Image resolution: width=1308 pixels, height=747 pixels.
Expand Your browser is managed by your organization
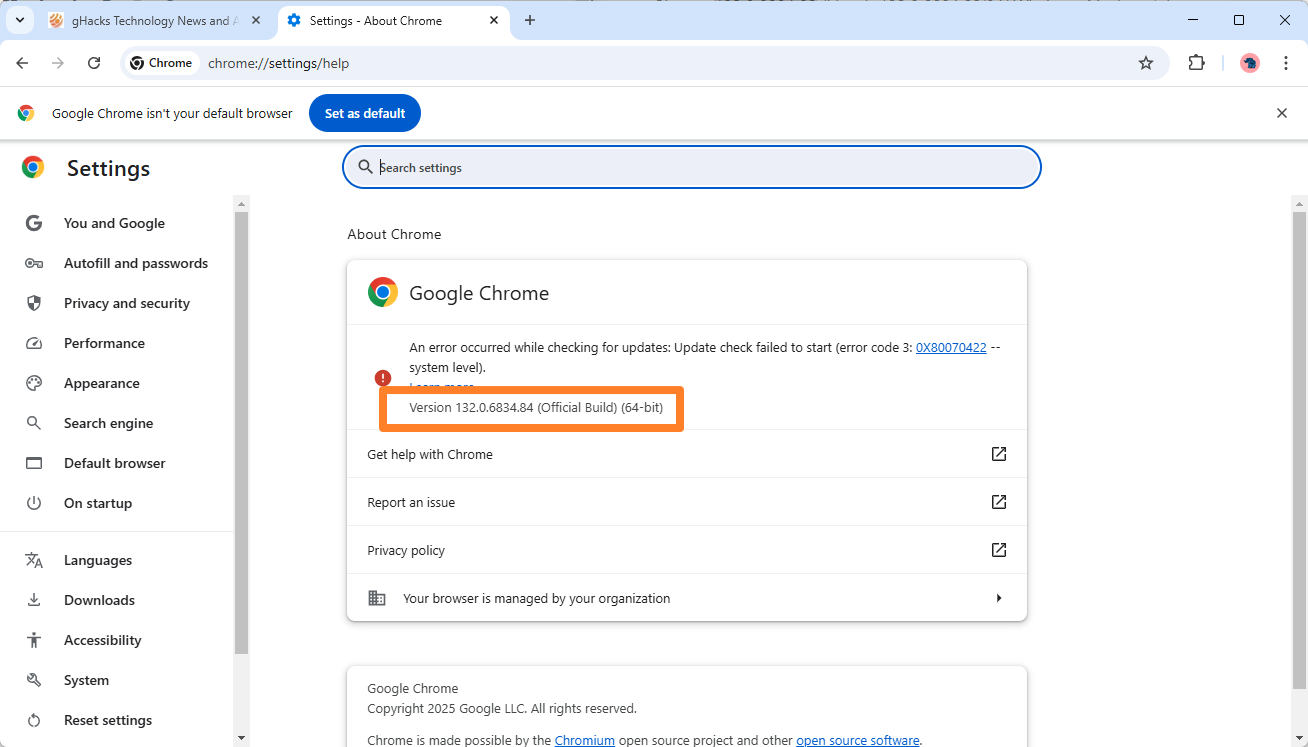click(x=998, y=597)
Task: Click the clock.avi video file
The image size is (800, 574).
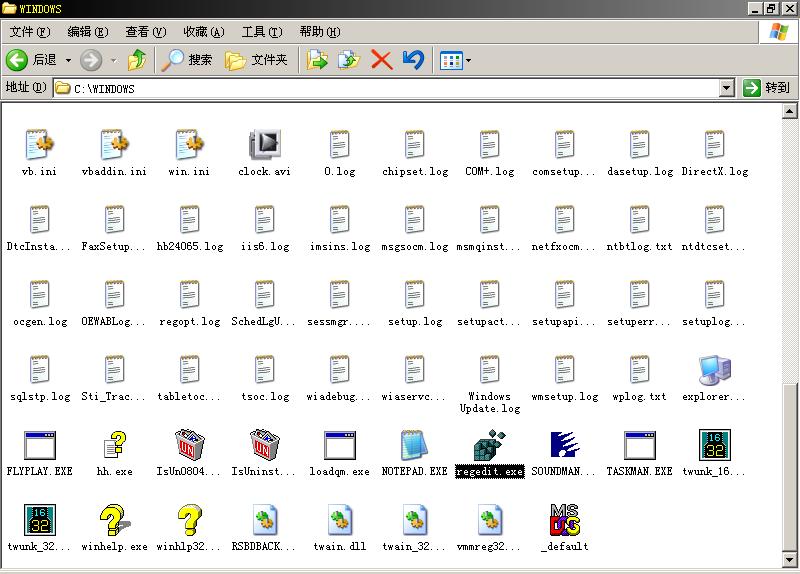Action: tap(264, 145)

□ □ □

Restate word for word, please, the line containing "Expand Your browser" and all lines after it through the end of the material; the pictures do not belong in the copy.

Expand Your browser is managed by your organization
click(x=998, y=597)
Task: Click the clock.avi video file
The image size is (800, 574).
Action: tap(264, 145)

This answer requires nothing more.